Studio album by King Tee
- Released: November 15, 1988
- Genre: Hip hop
- Length: 42:38
- Label: Capitol
- Producer: DJ Pooh; King Tee;

King Tee chronology
|  | Act a Fool (1988) | At Your Own Risk (1990) |

Singles from Act a Fool
- "Paybacks a Mutha" Released: 1987; "The Coolest" Released: 1987; "Bass" Released: 1987; "Act a Fool" Released: 1988;

= Act a Fool (album) =

Act a Fool is the debut studio album by American West Coast hip hop artist King Tee.
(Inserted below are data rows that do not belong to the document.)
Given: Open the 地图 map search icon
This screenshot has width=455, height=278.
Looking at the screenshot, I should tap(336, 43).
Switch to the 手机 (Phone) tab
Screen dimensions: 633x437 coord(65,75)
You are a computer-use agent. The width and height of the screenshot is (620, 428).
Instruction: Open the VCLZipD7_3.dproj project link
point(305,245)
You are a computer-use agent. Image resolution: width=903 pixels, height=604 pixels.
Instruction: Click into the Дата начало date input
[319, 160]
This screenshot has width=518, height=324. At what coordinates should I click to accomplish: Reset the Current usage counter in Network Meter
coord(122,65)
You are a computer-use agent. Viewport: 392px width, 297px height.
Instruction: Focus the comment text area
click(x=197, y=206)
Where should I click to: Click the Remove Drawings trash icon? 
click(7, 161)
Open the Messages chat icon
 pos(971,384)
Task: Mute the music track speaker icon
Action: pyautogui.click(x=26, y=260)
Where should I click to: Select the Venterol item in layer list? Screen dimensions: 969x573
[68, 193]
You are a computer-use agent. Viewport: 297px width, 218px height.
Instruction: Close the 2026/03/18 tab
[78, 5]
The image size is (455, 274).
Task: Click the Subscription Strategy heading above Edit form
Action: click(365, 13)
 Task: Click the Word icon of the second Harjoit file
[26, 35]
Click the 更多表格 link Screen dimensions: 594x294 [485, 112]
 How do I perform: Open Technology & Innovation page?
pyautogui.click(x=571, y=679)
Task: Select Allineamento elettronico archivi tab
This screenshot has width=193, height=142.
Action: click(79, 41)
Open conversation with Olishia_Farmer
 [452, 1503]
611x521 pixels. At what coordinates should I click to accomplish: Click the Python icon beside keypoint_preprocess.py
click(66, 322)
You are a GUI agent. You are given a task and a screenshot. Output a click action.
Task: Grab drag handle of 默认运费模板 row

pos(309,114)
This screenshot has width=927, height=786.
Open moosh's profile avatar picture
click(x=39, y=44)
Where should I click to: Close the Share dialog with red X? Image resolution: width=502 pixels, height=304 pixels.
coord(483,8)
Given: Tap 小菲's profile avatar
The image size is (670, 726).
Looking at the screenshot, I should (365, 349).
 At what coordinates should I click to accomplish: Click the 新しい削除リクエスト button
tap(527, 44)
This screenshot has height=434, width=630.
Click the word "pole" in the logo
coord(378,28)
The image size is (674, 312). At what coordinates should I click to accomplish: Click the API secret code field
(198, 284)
It was released on November 15, 1988, via Capitol Records. The album was produced by DJ Pooh and King Tee, with Tim Devine as executive producer. It features guest appearances from M.C. Breeze, Mixmaster Spade, and Prince Ezzy-E. The album peaked at number 125 on the US Billboard 200 chart and number 35 on the Top R&B/Hip-Hop Albums chart in the United States. Its title track reached No. 26 on the Hot Rap Songs chart, and "Bass", which is remixed on this album, reached No. 19 on the same chart.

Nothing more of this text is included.